> [Page text]:
■ ■ ■ ■

Alan Wake: Enh

Ordinarily, a critique of storytelling in a mainstream game would end up as a Homer in Silicon column. But I don’t quite like to do that with a game that I couldn’t finish, despite multiple bouts of play.

Alan Wake was widely hailed as “story-driven,” a “psychological thriller,” and “movie-like.” Its wikipedia article says it is “often revered for its narrative, pacing, and atmosphere” (though that looks like it’s just begging for a “[citation needed]” tag to me). The premise could be interesting: the eponymous hero, a horror writer, comes to the Pacific northwest for a bit of R&R but rapidly finds himself plunged into a nightmare based on his own work, in which creatures attack him every time he strays into the darkness, and his light source becomes as important as his weapons.

So I wanted to play it and wanted to like it. Neither of those really worked out.

Some mild spoilers, but as I haven’t seen the ending, I don’t spoil that.

Part of of my dissatisfaction has to do with the fact that I’m not very good at shooting things, and even playing on normal mode, I died enough to get frustrated.

But mostly my impatience came from the fact that the story and the gameplay are peeling apart like cheap veneer from the very beginning.

Almost everything interesting that happens from a story perspective happens during some minimally interactive scene; almost all of the gameplay focuses on fairly repetitive fights and meanderings through dark woods. The music and visuals for the horror scenes are effectively creepy, at least the first few times, but I felt as though the levels could have used a lot of tuning: it was easy to get turned around on the dark paths despite the minimap (because following the minimap directly often led off the side of a cliff or into a river); some fight scenes killed me the first time I tried them and were easy the second; objects that introduced significant gameplay variety showed up more haphazardly than I would have liked.

I realize that my not being a very good player of this kind of game probably means the game felt worse than it was. Other reviewers have praised the tactical challenge of figuring out the best order for light-burning and shooting your opponents. But I found the play too unpredictable to let me do this. I sucked at Halo: ODST too, but at least there it was clear how and when I might get new weapons, how to use the environment to my advantage for cover, how to capitalize on downed enemies. My failures there seemed justified, even if frustrating. My successes confirmed that I’d understood the game dynamics properly. In Alan Wake I rarely felt that way. The difficulty of the same situation varied drastically depending on whether I happened to see the right things at the right time, and my success or failure often felt arbitrary.

■ ■ ■ ■

> [Data shown]:
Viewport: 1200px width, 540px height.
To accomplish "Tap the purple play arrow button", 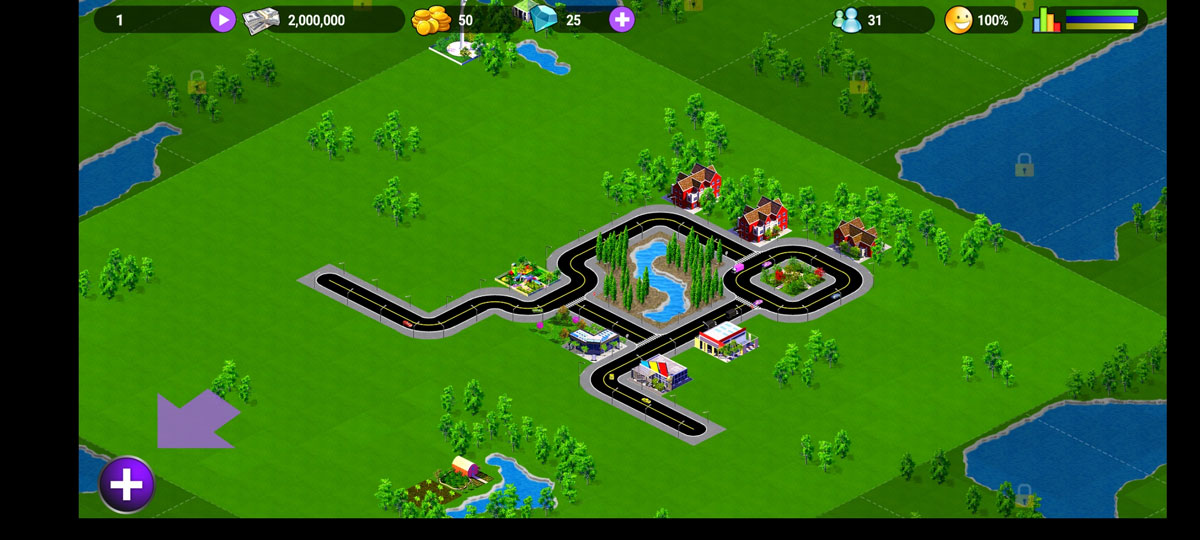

■ ■ ■ ■

> [Work required]: Continue the Alan Wake review above, picking up after its final sentence rather than anything in the listing.

> [Task result]:
The ambiguous play does some unfortunate things for the characterization. Alan isn’t portrayed as a bad-ass kind of guy. He doesn’t act tough. His thoughts, when hinted to us, reflect fear and possibly some resentment. This would work fine in a story with a slow build-up, where the protagonist doesn’t even meet any of the forces of darkness directly until late in the tale. Plenty of excellent horror stories do their best work with suggestion and delay the big encounters until the very end. But Alan tiptoeing through the darkness, nervous but actually completely unmolested by monsters, would presumably not have provided a compelling gameplay experience.

So instead we have Alan repeatedly encountering entities from the dark side and defeating them — because that’s how the game can be made to go forward. And he does this not by intelligent use of his surroundings, not by stocking up in town with headlamps and an ammo belt and a big-ass lantern like anyone with half a brain would in this situation; not by chilling by a lamp post picking off his attackers until they ran out; but by running half blind through the woods hoping to find generators, bullets, and flashlight batteries lying around.

It’s a scenario that simultaneously frames Alan as a non-heroic guy and makes his sinister attackers seem a lot less powerful than they ought to be. Survival horror only works fictionally if we actually believe that the person doing the surviving is using every possible means at his disposal.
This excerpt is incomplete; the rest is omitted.